С чего-то нужно начать: начнем с важной роли А.И.Герцена.
Как представляется, Михаил Юрьевич был единственным из сверстников Герцена в России, кто чуточку превосходил последнего, если можно так выразиться, качеством интеллекта (мы объяснимся), чье одно присутствие… ну, хоть вот так: кто своей иронией, легчайшим – не налетом, а намеком, одной возможностью! насмешки мог удержать его, а с ним, конечно, сотни и тысячи – не от представлений о «благе народа» (от этого истинного интеллигента, тем паче народа вовсе не видевшего, никому не удержать), но от провозглашения этих представлений в форме патетической и собственно мятежной.

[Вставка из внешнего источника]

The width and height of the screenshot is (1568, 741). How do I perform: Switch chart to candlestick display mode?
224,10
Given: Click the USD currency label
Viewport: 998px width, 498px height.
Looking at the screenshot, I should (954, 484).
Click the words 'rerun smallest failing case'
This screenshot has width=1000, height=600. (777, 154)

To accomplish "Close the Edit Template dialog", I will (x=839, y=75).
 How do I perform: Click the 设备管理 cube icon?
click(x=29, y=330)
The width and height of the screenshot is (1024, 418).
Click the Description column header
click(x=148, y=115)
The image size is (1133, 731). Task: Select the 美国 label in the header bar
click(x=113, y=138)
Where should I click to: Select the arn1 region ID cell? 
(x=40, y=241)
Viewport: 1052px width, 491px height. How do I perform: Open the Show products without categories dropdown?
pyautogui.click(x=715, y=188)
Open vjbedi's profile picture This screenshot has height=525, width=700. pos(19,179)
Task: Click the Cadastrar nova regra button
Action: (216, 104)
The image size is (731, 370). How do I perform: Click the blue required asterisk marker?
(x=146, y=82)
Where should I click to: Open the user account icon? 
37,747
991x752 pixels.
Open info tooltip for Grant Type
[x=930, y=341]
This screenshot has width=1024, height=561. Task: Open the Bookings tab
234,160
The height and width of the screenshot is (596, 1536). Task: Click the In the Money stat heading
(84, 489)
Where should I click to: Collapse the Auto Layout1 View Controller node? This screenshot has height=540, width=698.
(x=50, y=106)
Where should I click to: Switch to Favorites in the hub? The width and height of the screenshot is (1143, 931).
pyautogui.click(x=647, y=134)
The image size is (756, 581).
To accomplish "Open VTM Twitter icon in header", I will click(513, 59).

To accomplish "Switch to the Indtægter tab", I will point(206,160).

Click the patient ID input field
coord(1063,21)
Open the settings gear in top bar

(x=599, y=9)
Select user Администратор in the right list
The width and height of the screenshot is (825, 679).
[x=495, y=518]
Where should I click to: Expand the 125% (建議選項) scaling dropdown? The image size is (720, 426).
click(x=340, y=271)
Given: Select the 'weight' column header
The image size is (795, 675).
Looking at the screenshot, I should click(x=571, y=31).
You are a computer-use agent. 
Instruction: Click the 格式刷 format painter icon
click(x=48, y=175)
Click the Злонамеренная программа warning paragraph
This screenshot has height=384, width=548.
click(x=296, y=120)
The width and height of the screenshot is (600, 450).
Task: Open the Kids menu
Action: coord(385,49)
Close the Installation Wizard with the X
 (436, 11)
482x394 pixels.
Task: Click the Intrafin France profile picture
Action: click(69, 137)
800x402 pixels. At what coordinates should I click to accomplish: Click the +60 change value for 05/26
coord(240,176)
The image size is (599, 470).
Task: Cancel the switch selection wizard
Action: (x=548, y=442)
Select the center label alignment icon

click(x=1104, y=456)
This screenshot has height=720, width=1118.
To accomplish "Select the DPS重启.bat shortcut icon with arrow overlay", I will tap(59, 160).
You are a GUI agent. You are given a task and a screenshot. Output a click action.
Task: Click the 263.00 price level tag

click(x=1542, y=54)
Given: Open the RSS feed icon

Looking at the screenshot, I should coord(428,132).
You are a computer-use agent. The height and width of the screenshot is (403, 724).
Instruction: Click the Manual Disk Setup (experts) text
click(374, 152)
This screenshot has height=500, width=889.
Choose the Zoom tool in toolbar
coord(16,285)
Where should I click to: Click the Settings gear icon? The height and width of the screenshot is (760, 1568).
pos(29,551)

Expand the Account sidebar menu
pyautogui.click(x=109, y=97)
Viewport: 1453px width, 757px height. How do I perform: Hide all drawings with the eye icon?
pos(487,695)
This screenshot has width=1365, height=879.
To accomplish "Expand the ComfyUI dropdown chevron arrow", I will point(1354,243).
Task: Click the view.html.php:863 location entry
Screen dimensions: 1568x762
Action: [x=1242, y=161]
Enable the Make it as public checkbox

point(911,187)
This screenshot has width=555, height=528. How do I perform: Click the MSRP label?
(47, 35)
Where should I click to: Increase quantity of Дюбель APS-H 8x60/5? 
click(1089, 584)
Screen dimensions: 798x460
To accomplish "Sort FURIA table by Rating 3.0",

Пафос в писательстве – та же соль в пище: нет его совсем – пресно, но только чуть лишнего – уже пересолено. Вспомним, что Лермонтов ушел от внутренней мятежности к двадцати пяти годам!
Обратим внимание на это: «год от году…»
А.И.Герцен от надежд (как выяснилось, нелепых) 1855–1859 годов приходил к разочарованию – колебаниям – мятежности…
Вот (не удержусь!) социальная программа: освобождение крестьян – уничтожение власти чиновничества (чиновничества, заметим, петровского, сиречь европейского, – теперь социалист-западник стоит за уничтожение его власти: прозреваем?!) – гласность… (Ба, да что это? – Это Герцен, 1859 год. Каково читается через полтораста лет?!) Это расцвет сил – и это балансирование в одиночку между склонявшими его, тянувшими, шатавшими в разные стороны: либералы «справа», хваля «обличения», пугались безразличия его к средствам освобождения крестьян, «красные», отчаявшись утянуть в свой лагерь, просто «крыли» Александра Ивановича. Н.А.Добролюбов с молодой прямолинейностью разделывался сразу со всей русской литературой: она «не имеет никакого права приписывать себе инициативы ни в одном из современных общественных вопросов», – помыслим: никогда М.Ю.Лермонтов, будь он жив, во-первых, не заслужил бы такого; посовестились бы при нем такое сказать, не посмели бы. И во-вторых, никогда не своротить его было однолинейным таким умам: мог бы и зло повеселиться. (Печорина – да и Онегина! – Добролюбов относил к «обломовцам», бегущим «от настоящего дела»… – от такого впору и нам скривиться).